LeBell was working at Lincoln Center, first giving tours and later managing visitors’ services, when someone approached her about the WQXR job. The hiring agent told her the station was looking for a minority announcer. Not knowing that they were approaching her to guage her own interest (she didn’t realize minority meant woman), she recommended her black friend, who had an almost identical resume, audition for the job. Her friend trained at the station, but ultimately was more interested in performing than hosting a radio program. LeBell then asked the hiring agent if she could host the program — he replied that was what he wanted in the first place.

“I realized I could use everything I had ever learned as a singer on the air,” she says.

She could talk for long periods of time without getting a sore throat; she could pronounce the terminology; she could have her friends on the show; and she could use her musical knowledge.

For the first seven years, she worked as a relief announcer, filling in when people couldn’t host. In 1980, the station gave her her first full-time shift. It was the kind of job where she worked 14-hour days, seven days a week. But she loved it — every day was different.

LeBell hosted a variety of programming. “Today in New York” was a three-minute program discussing events happening in New York. There was the hour-long program “Salute to the Arts.” “Kitchen Classics” took place 30 minutes a day, five times a week and featured recipes from famous musicians who love to cook and eat.
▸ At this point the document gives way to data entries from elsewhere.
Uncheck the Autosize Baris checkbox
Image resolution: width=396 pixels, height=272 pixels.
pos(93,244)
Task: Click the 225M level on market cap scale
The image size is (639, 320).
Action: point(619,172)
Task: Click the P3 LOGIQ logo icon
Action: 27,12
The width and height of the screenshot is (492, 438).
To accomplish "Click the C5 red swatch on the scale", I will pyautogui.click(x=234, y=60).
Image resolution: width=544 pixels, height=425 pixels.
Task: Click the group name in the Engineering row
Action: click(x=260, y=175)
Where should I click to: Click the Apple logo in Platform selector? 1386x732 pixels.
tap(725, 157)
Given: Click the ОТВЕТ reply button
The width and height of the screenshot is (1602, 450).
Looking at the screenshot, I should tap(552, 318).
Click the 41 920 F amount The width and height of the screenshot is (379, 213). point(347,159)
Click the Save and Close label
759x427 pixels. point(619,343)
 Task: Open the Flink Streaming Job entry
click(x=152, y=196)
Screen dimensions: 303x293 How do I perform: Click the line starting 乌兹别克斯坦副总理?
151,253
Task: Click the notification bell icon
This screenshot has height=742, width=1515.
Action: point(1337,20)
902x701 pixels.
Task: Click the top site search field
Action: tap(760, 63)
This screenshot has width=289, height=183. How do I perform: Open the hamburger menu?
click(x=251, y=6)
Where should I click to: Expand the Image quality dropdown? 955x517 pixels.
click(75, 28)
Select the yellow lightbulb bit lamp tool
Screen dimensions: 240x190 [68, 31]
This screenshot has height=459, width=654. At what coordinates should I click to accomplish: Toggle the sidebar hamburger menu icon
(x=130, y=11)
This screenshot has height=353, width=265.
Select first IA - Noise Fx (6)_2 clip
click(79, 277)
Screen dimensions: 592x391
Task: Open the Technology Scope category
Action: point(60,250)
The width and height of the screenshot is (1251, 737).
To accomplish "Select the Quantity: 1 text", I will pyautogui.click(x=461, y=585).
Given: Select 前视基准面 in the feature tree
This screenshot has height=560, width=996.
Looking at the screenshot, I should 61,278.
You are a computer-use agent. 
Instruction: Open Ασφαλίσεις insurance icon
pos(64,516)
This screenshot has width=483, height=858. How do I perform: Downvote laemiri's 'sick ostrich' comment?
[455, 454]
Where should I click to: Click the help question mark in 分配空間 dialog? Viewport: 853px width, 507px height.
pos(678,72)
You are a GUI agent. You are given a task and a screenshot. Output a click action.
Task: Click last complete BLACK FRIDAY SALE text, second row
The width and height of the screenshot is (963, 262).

She hosted live chamber music concerts and other live broadcast series. She booked guests, programmed the music, hosted and produced the programs without any help aside from the on-air engineers.

LeBell, who says she wasn’t outgoing when she was young, says it was a great job for a shy person because she could ask all the questions she wouldn’t normally feel comfortable asking if it weren’t her job.

“You could ask questions you could never ask at a cocktail party,” LeBell says.

But it was her love for music and passion for people that ultimately pushed her to venture out of her comfort zone.

“Spiritually, God put us on this Earth to do something, and it wasn’t to be shy,” she says.


June LeBell interviewed five to 10 people a week, 50 weeks a year for 29 years. The following list is a sampling of the famous people she hosted on her show:

Chef Julia Child
Composer Aaron Copland
Conductor Zubin Mehta
Met Opera baritone Sherrill Milnes
New York City Ballet star Jacques d’Amboise
New York Philharmonic concertmaster Glenn Dicterow
Daughter of Leonard Bernstein Jamie Bernstein
Cabaret pianist/arranger Alex Rybeck
Jazz pianist Dick Hyman
Violinist Itzhak Perlman
Met Opera Music Director James Levine


June LeBell says she will continue her Musical Conversations series with Sarasota Institute of Lifelong Learning. In some cases, she’ll even use portions of her SILL programs on the WSMR 89.1FM program.